Stated problem: Render the lines from the one containing "You are a computer-use agent." through the one containing "[x=58, y=28]", both included, as a Markdown table with the columns Row and Line, numbering each row and skipping blank lines. Leave the pictures out.

Exercise data:
============================================================
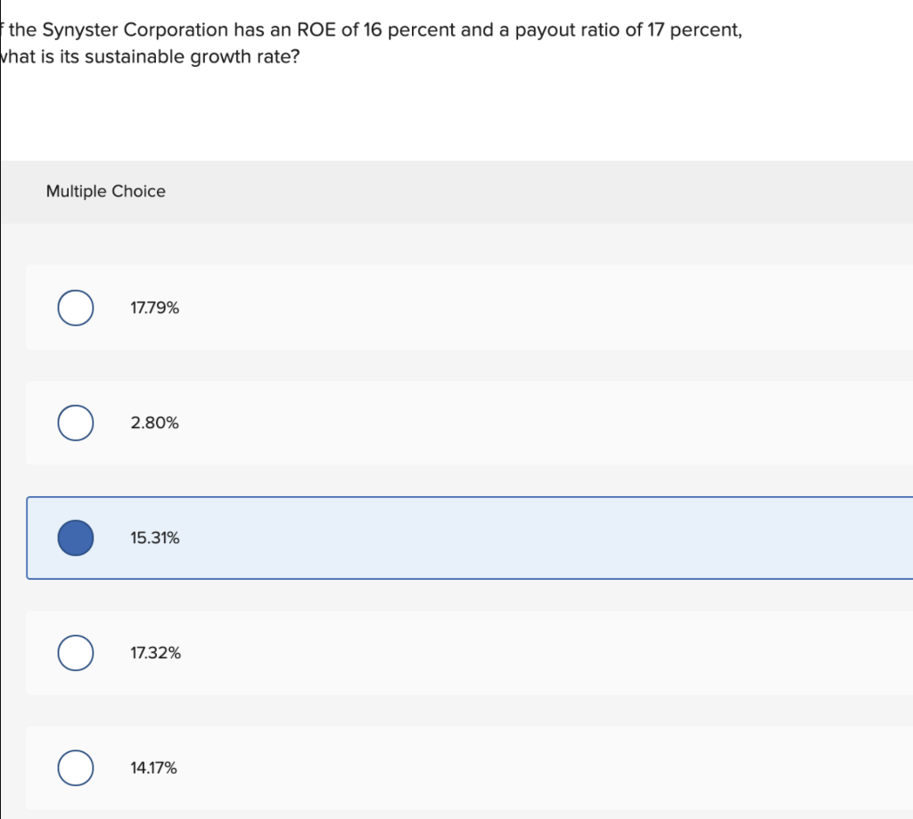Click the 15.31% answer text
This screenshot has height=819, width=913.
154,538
============================================================
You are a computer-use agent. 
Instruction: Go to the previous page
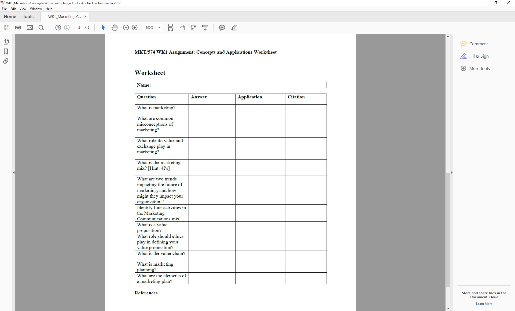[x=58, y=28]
============================================================
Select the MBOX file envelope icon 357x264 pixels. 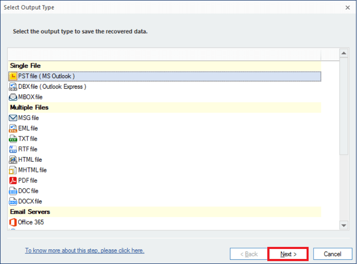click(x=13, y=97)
============================================================
Task result:
| Row | Line |
|---|---|
| 1 | You are a computer-use agent.  |
| 2 | Instruction: Go to the previous page |
| 3 | [x=58, y=28] |